Или же Гант со звучной и витиеватой выразительностью декламировал ему отрывки из шекспировских трагедий: чаще всего он слышал надгробную речь Марка Антония, монолог Гамлета, сцену пира из «Макбета» и сцену Отелло и Дездемоны перед тем, как он ее задушил. Или же он декламировал стихи, которые во множестве цепко хранила его восприимчивая к ним память.
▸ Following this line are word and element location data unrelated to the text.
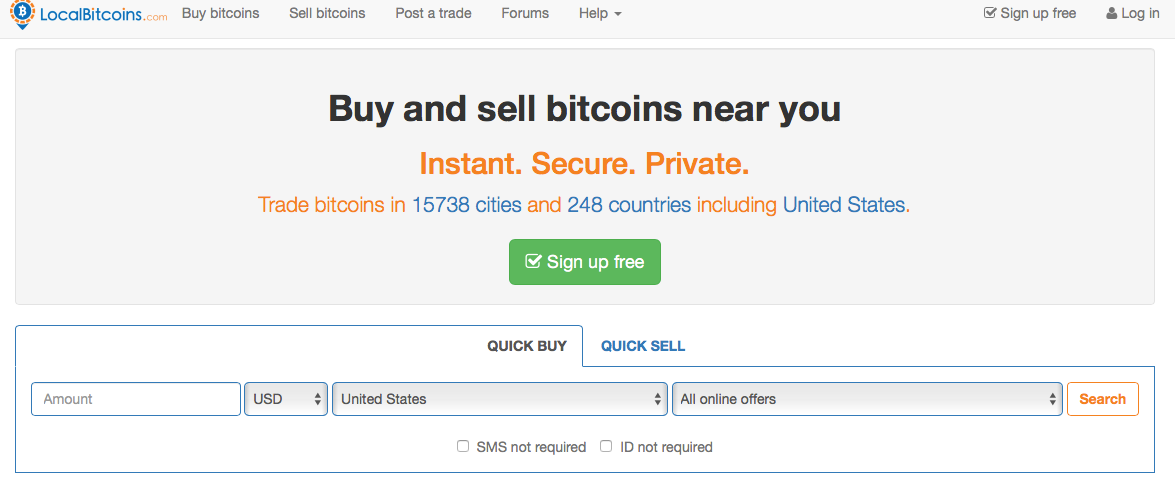Open the USD currency dropdown
Screen dimensions: 1175x483
click(286, 399)
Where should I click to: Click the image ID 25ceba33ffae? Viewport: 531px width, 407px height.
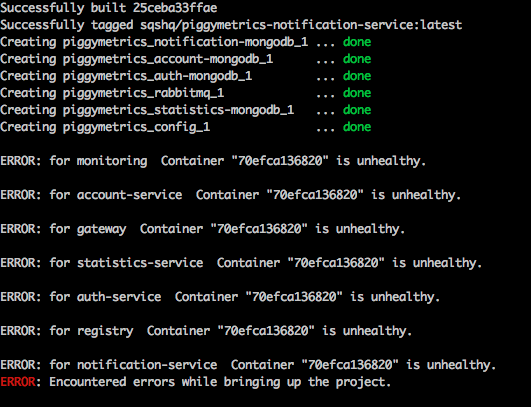175,8
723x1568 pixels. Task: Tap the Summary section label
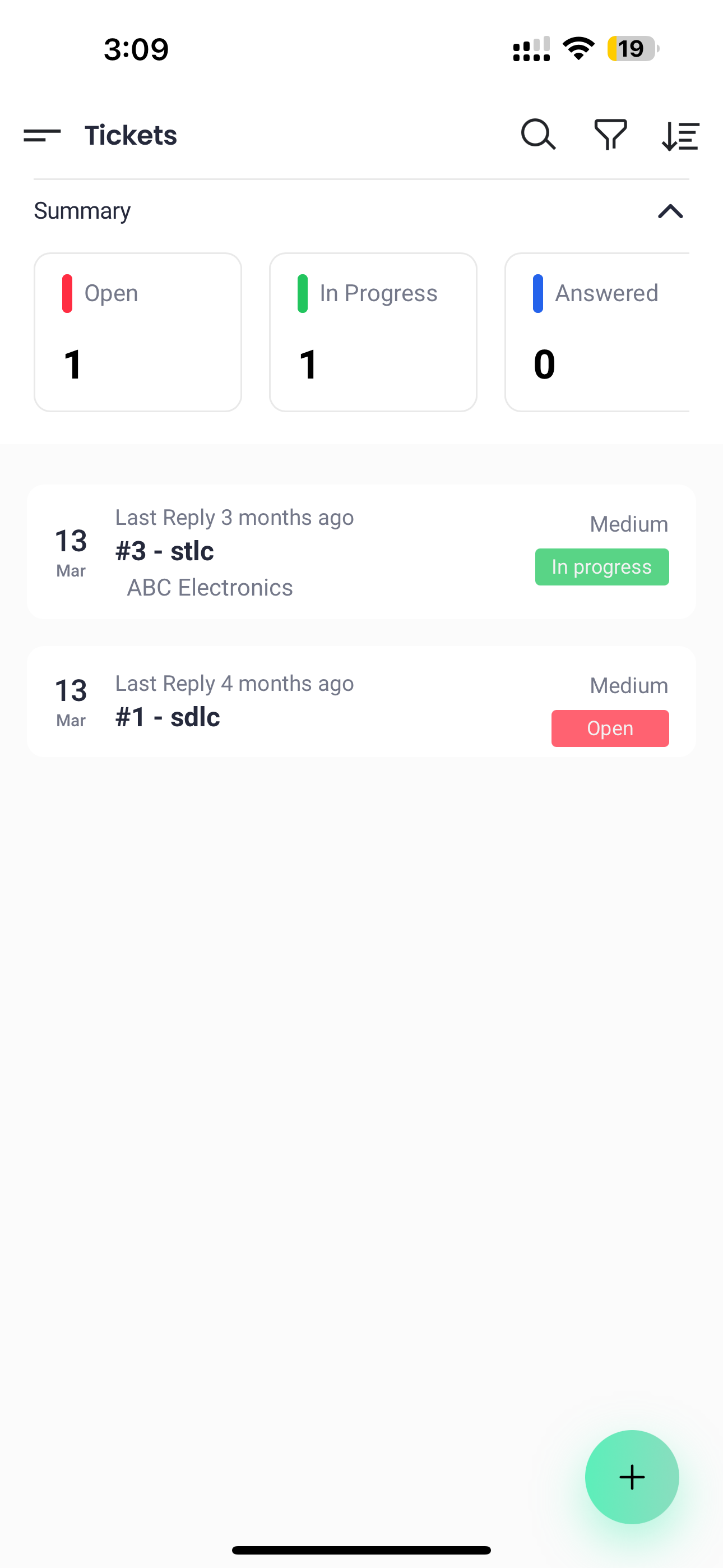click(82, 211)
Особенно он любил: «О, почему дух смертного так горд» («Любимое стихотворение Линкольна», — имел он обыкновение повторять); «Мы погибли! — зашатавшись, так воскликнул капитан»; «Помню, помню дом родимый»; «Мальчик стоял на пылающей палубе» и «В полулиге, в полулиге, в полулиге впереди».
Иногда он заставлял Хелен декламировать: «И школьный дом еще стоит, как нищий у дороги; плющом, как прежде, он увит…»
Потом она сообщала, как травы уже сорок лет вырастают над головой девушки и как седовласый старик узнал в суровой школе жизни, что мало было таких, кто не хотел возвышаться над ним, потому что, видите ли, был он ими любим, и Гант с тяжелым вздохом говорил, покачивая головой:
— Э-эх! Лучше не скажешь!
Семья пребывала в самом расцвете и полноте совместной жизни. Гант изливал на нее свою брань, свою нежность и изобилие съестных припасов. Они научились с нетерпением ждать его появления, потому что он приносил с собой буйную любовь к жизни и обрядам. По вечерам они смотрели, как он размашистым бодрым шагом выходит из-за угла внизу, и внимательно следили за неизменным ритуалом его действий с той минуты, когда он бросал провизию на кухонный стол, вновь разжигал огонь, с которым всегда начинал воевать, едва войдя, и щедро скармливал ему поленья, уголь и керосин. Покончив с этим, он снимал сюртук и энергично умывался в тазу, его огромные ладони терли жесткую вечернюю щетину на бритых щеках со специфическим мужским и очищающим шорохом наждачной бумаги. После этого он прижимался спиной к косяку и чесал ее, энергично двигаясь из стороны в сторону. Покончив с этим, он свирепо выплескивал в завывающее пламя еще полбидона керосина и что-то бормотал себе под нос.
Затем он откусывал порядочный кусок крепкого яблочного табака, который всегда лежал на каминной полке, и начинал бешено метаться по комнате, готовя очередную филиппику и не замечая своего ухмыляющегося потомства, которое следило за всем этим церемониалом с радостным возбуждением. В конце концов он врывался на кухню и с сумасшедшим воплем обрушивал на Элизу свои обличения, сразу беря быка за рога.